Stored data entries:
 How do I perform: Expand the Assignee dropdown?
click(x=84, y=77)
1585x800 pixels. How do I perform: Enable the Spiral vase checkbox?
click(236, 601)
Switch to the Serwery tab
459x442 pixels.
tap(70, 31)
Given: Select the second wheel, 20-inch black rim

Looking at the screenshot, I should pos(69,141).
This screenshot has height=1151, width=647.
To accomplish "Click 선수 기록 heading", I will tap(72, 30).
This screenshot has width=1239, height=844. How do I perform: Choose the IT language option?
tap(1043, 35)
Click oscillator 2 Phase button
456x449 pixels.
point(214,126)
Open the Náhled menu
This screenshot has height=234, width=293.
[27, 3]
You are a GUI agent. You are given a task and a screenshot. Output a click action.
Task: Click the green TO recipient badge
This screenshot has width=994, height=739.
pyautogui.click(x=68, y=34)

What the exercise asks: Would you write down every record again, exactly?

Exercise result:
 How do I perform: Expand the Assignee dropdown?
click(x=84, y=77)
1585x800 pixels. How do I perform: Enable the Spiral vase checkbox?
click(236, 601)
Switch to the Serwery tab
459x442 pixels.
tap(70, 31)
Given: Select the second wheel, 20-inch black rim

Looking at the screenshot, I should pos(69,141).
This screenshot has height=1151, width=647.
To accomplish "Click 선수 기록 heading", I will tap(72, 30).
This screenshot has width=1239, height=844. How do I perform: Choose the IT language option?
tap(1043, 35)
Click oscillator 2 Phase button
456x449 pixels.
point(214,126)
Open the Náhled menu
This screenshot has height=234, width=293.
[27, 3]
You are a GUI agent. You are given a task and a screenshot. Output a click action.
Task: Click the green TO recipient badge
This screenshot has width=994, height=739.
pyautogui.click(x=68, y=34)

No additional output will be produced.